- _Problem_
Exclude all pictures, and reproduce exactly the lines from the one containing "December 5, 2025 (32, 1255)" through the end of the records, with nothing else added.

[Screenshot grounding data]
= = = = = = =

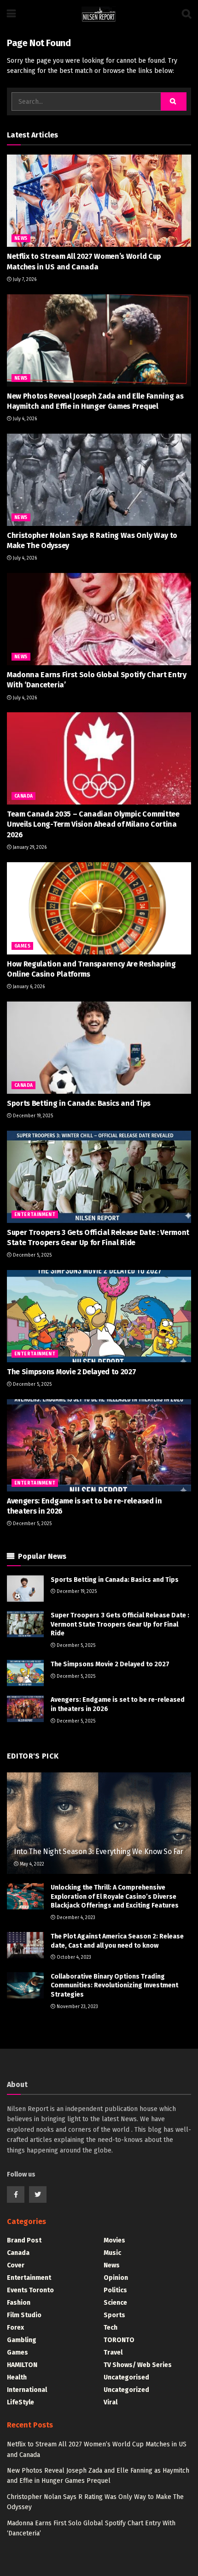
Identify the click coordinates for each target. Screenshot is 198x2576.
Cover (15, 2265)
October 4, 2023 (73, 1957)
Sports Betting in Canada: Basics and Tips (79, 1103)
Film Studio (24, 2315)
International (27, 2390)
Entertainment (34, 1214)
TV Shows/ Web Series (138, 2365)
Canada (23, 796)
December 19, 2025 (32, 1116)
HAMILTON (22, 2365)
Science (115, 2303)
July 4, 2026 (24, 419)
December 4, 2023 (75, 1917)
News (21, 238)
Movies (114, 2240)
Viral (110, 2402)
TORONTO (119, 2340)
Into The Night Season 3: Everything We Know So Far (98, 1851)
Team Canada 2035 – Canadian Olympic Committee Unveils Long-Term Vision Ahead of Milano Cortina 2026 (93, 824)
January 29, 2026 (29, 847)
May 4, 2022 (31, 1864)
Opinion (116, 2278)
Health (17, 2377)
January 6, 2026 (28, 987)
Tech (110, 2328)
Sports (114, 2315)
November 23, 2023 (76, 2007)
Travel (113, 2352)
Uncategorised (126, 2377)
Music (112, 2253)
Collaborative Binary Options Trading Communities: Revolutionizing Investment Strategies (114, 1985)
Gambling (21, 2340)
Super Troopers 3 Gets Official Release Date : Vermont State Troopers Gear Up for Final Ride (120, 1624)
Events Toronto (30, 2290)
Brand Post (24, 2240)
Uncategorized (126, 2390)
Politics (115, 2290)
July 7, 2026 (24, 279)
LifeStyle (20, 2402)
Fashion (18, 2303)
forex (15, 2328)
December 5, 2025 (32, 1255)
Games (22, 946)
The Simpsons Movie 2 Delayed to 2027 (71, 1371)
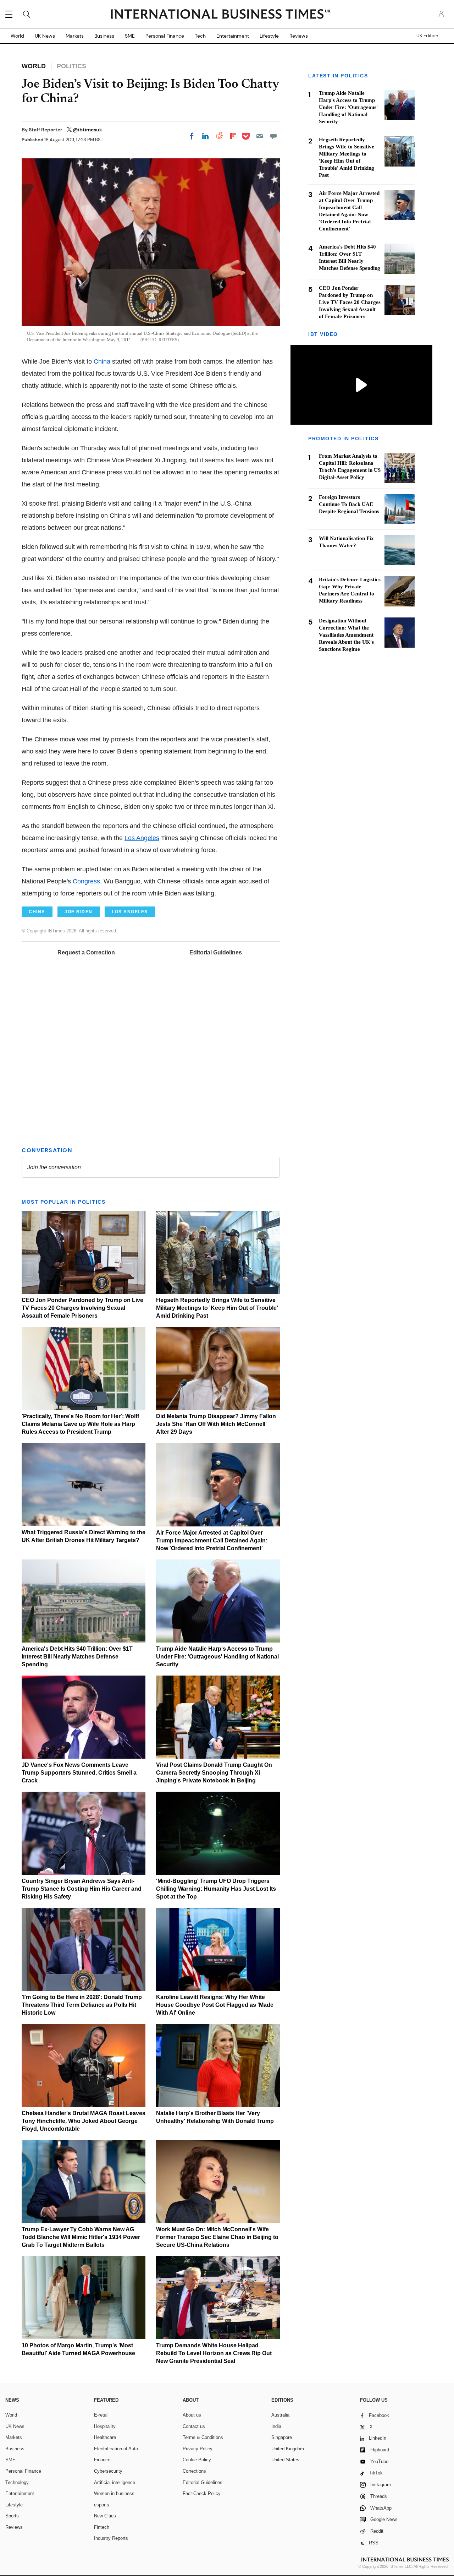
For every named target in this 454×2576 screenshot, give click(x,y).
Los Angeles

= = = = = = =

- _Written response_
December 5, 2025 (32, 1255)
Games (22, 946)
The Simpsons Movie 2 Delayed to 2027 (71, 1371)
For every named target in this 454×2576 screenshot, give click(x,y).
Los Angeles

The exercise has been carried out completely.